Every two minutes, transmitters send out a pulse, and if a plane flies through it, the signal gets wobbly. All of these signals are kept on a big list.

On March 8, 2014, there might have been small wobbles that could be signs of MH370, says the expert.

“I found a disturbance on the night it disappeared,” he said. “I picked it up again, and had a eureka moment.”

Mr Godfrey has found 130 wobbles over the Indian Ocean. These end just beyond where people looked underwater from the 7th arc, in a circle about 30km across.

He also said: “We haven’t found it because we didn’t look wide enough. It goes beyond where it ran out of fuel because it made changes to speed, and altitude. It implies an active pilot right until the end of the flight.”

The pilot flying the plane was Zaharie Ahmad Shah, 53, who’d been with the airline for 30 years, and his co-pilot Fariq Hamid, 27, who was learning on the job. People have said lots about Zaharie’s life – some say his wife left him just before the plane went missing due to rumours about him.

The programme mentions that Zaharie, the pilot, flew a simulated flight deep into the remote southern Indian Ocean less than a month before the plane disappeared under similar conditions. Many people believe that Malaysia kept these controversial details out of a public report.

These details appear to be the strongest evidence that the captain deliberately took the plane off course as part of a complex plan.

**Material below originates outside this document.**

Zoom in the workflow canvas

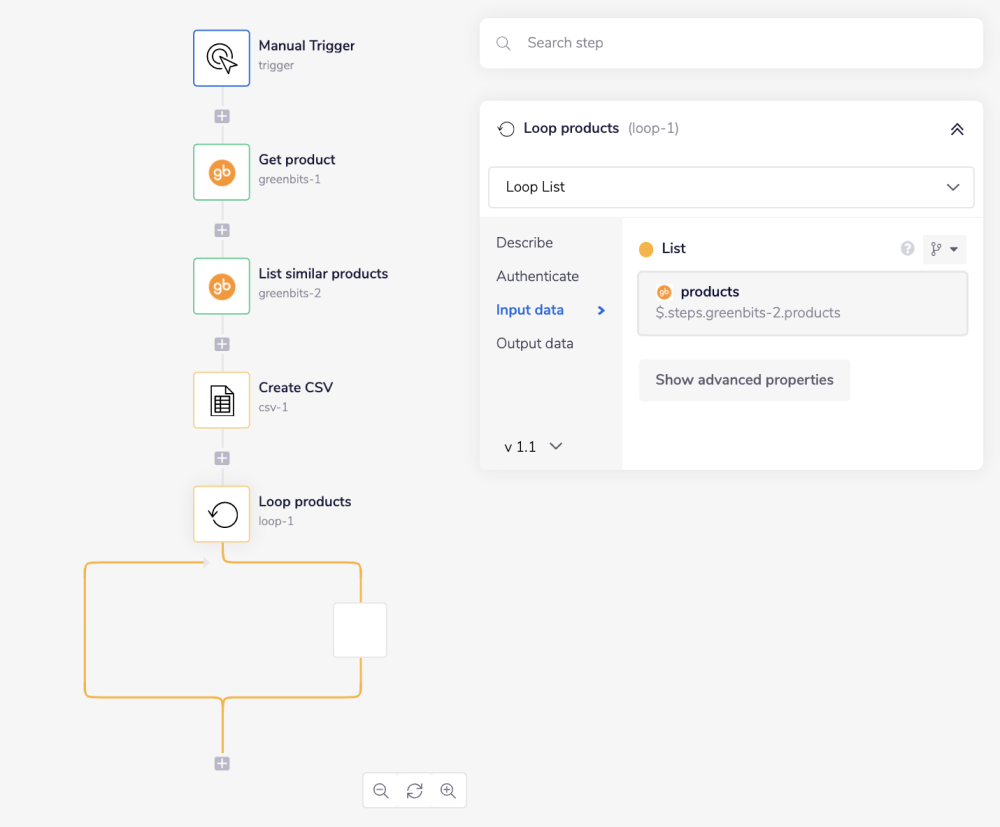[x=448, y=791]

New York magazine got hold of a document showing that the FBI found six erased data points on a detailed Microsoft Flight Simulator X program. The data points show a ‘flight’ starting from Kuala Lumpur, heading northwest over the Malacca Strait, then turning left and going south over the Indian Ocean, until it runs out of fuel over an empty stretch of sea.

Search officials believe MH370 followed a similar route, based on signals the plane sent to a satellite after it stopped communicating and went off course. While the actual and simulated flights were not exactly the same, the assumed final location of the jet is the same as that of the simulated flight – about 900 miles from a remote part of the southern ocean where officials think the plane crashed.

Malaysian officials have always denied claims that Zahaire intentionally crashed the plane into the sea. They did not include any information about the flight simulator in the Factual Report released on the first anniversary of the plane’s disappearance.

In 2018, Australian investigators also dismissed claims that the pilot deliberately caused the flight to disappear. The Australian Transport Safety Bureau insists that the pilot was unconscious and the plane was out of control during the final moments.